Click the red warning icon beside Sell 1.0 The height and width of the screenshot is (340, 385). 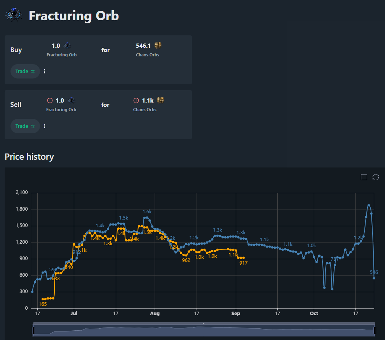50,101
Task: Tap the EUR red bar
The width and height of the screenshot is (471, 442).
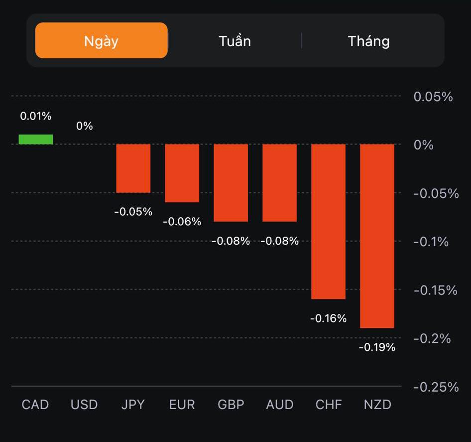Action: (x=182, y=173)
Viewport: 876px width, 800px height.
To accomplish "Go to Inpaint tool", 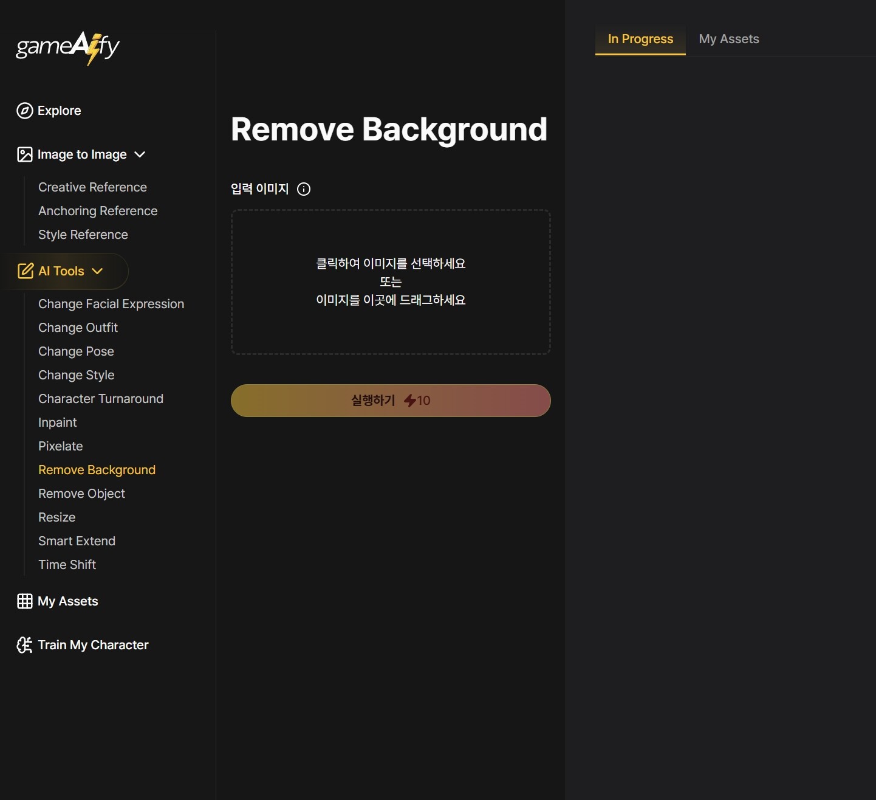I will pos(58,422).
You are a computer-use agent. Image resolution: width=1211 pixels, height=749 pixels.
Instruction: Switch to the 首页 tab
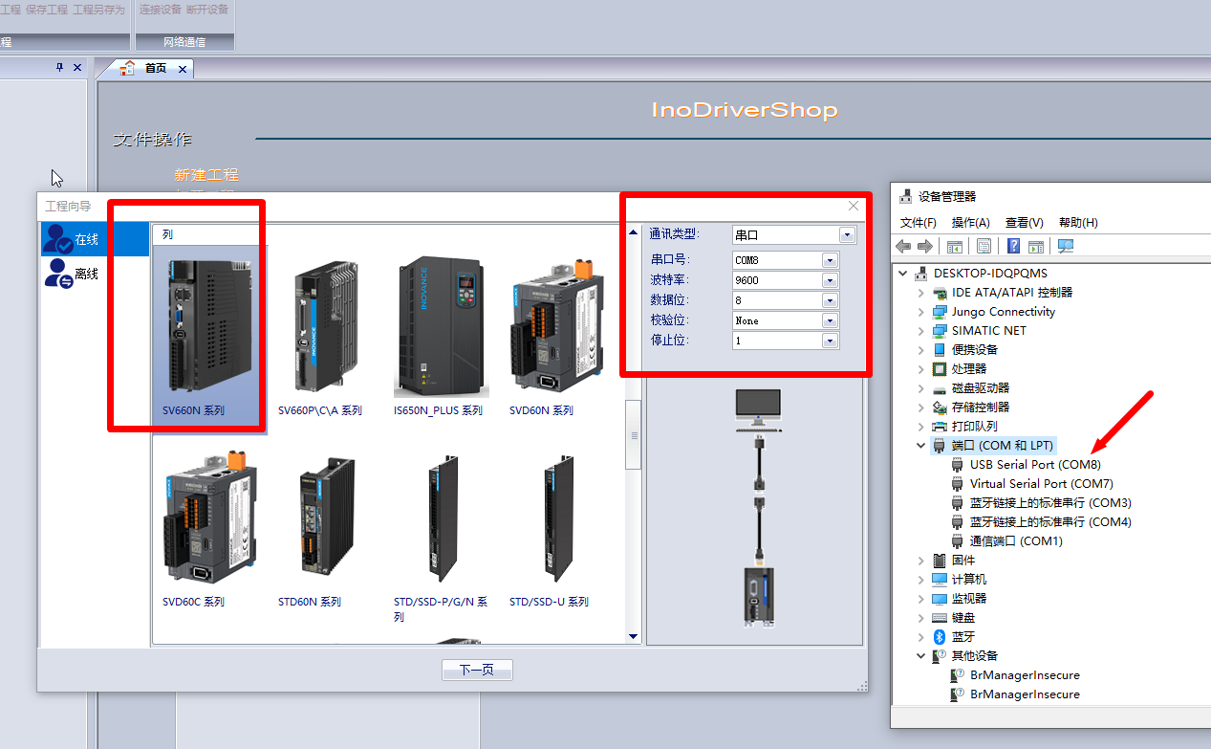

§

→ ACTION ITEM: Everything from the line containing "You are a computer-use" to the last line of the listing above is to be written out exactly, except the pictures, and nothing else.

→ OUTPUT OF THE EXERCISE:
You are a computer-use agent. Image resolution: width=1211 pixels, height=749 pixels.
Instruction: Switch to the 首页 tab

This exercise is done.